O subsídio, que entrou em vigor este ano lectivo, foi rejeitado por 32 dos 37 encarregados de educação que, desde o início do protesto, têm estado ao lado de Paulo Estêvão, que diz ter esgotado todas as outras formas de reivindicação.

“Apresentei propostas de alteração ao orçamento. Projectos de resolução. Até boicotei o jantar oficial com o Presidente da República, e nada…”, reclama, dizendo que, enquanto nas outras ilhas o governo regional introduziu a opção de refeições vegetarianas e chega a manter as cantinas abertas durantas as interrupções lectivas, o Corvo, a ilha mais pequena do arquipélago, continua a ser esquecido.

O deputado, alentejano de nascimento, aterrou nos Açores em 1995 e por lá ficou, ensinando História.
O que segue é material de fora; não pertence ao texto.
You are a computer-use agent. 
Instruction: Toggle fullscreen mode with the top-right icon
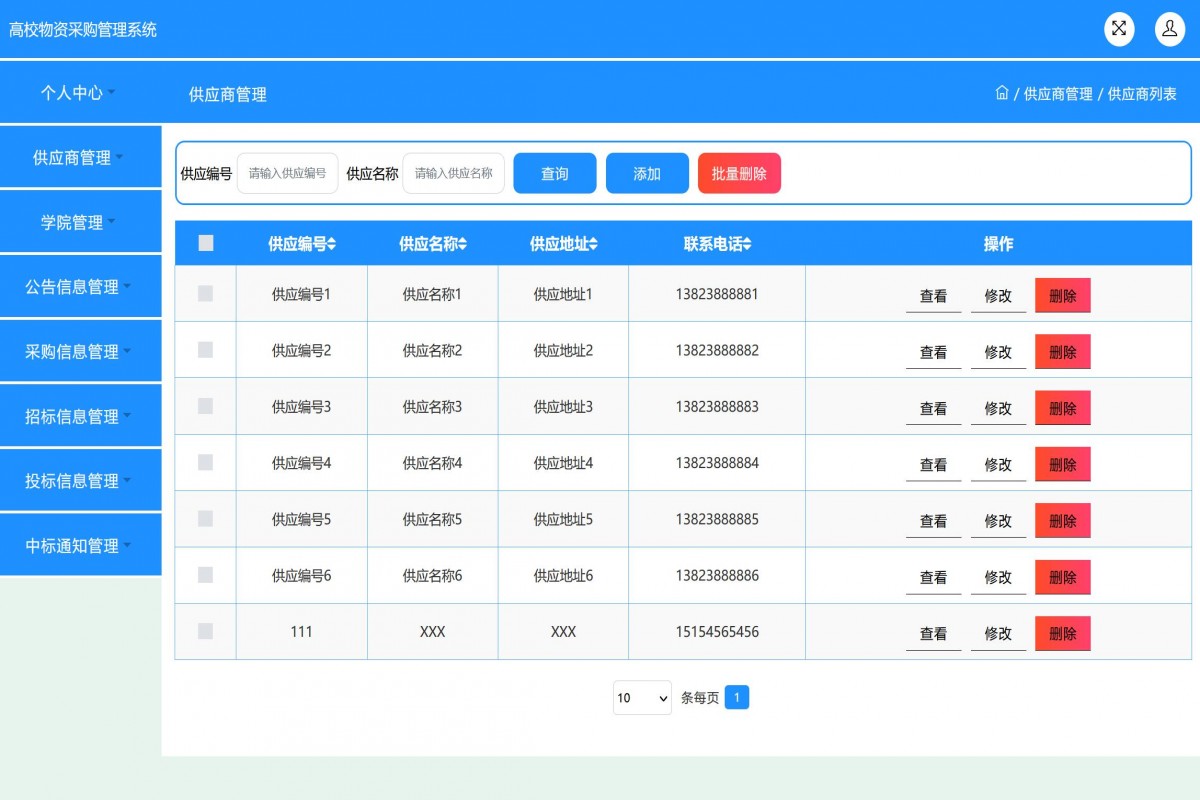click(x=1119, y=28)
Primeiro na Terceira, depois no Faial e no Pico, até se “apaixonar” pelo Corvo. Foi pela mão do CDS que entrou na política activa. Chegou a ser vice-presidente do CDS-Açores, antes de se filiar no PPM, em 2000.

Em 2011, protagonizou outro episódio pouco ortodoxo. Face às reticências do governo açoriano em instalar um museu no Corvo – “era a única ilha do arquipélago que não tinha um” –, Paulo Estêvão comprou e depois doou à região um edifício do século XVII para aí ser instalado o espaço museológico. “Abre as portas dentro de dois ou três meses”, diz o deputado, que tem recebido a solidariedade dos restantes partidos da oposição e “nem uma palavra” do governo regional.